In July 2009, the Open Happiness was launched in the Chinese market, where a Chinese version of the song was recorded by Taiwan singer and songwriter Wang Leehom. In 2010, Taiwan singer, A-Mei also recorded a version of the song.

The Canadian version of Open Happiness was recorded by Kardinal Offishall, Bedouin Soundclash, and Cœur de pirate. It was used during the Vancouver 2010 Olympic Winter Games Torch Relay and at Coca-Cola's Pavilion during the games.

On October 28, 2009 Monkey Majik released their own Japanese rendition of Open Happiness. A music video was made for the single's release.

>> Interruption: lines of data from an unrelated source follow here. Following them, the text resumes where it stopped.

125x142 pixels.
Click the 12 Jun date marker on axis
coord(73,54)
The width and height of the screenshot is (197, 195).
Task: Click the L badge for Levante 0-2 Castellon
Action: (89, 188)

In November 2009, The Coca-Cola Company launched the Indonesian version of Open Happiness, with the title "Buka Semangat Baru (Open a New Spirit)". It is sung by Marcello Tahitoe (better known as Ello), Ipang, Berry from the hip-hop/rock group Saint Loco, and Indonesian-Philippines pop star, Lala Karmela.

In February 2010, the Korean version of Open Happiness, performed by 2PM, was released as a digital download single.

The song charted in the United States, New Zealand, France, the United Arab Emirates, and Australia. In China, the song simultaneously reached the number one spot on several music charts.

During the 2010 holiday season, Train recorded new vocals for their Coca-Cola single "Shake Up Christmas" over the same music composed for the "Open Happiness" song. The ad was re-released in 2011, with Natasha Bedingfield replacing Train.

The Brazilian version was still in use as of 2011, however the slogan has been adapted to "125 Years Opening Happiness", in occasion of the brand's anniversary.

The main five notes of "Open Happiness" is remembered as one of the most famous and recognized jingles associated to Coca-Cola, becoming part of the trademark identity of Coca-Cola and being sampled in several famous songs used in Coke marketing campaigns, such as "Wavin' Flag" by K'naan for the 2010 FIFA World Cup, "Anywhere in the World" by Mark Ronson and Katy B for the 2012 Summer Olympics and "The world is ours" by Aloe Blacc and David Correy for the 2014 FIFA World Cup.

==Commissioned art==
In 2011, Coca-Cola commissioned American artist David Kracov to create a 3x3 foot butterfly-themed metal wall-sculpture titled "Open Happiness", in honor of the company's 125th Anniversary.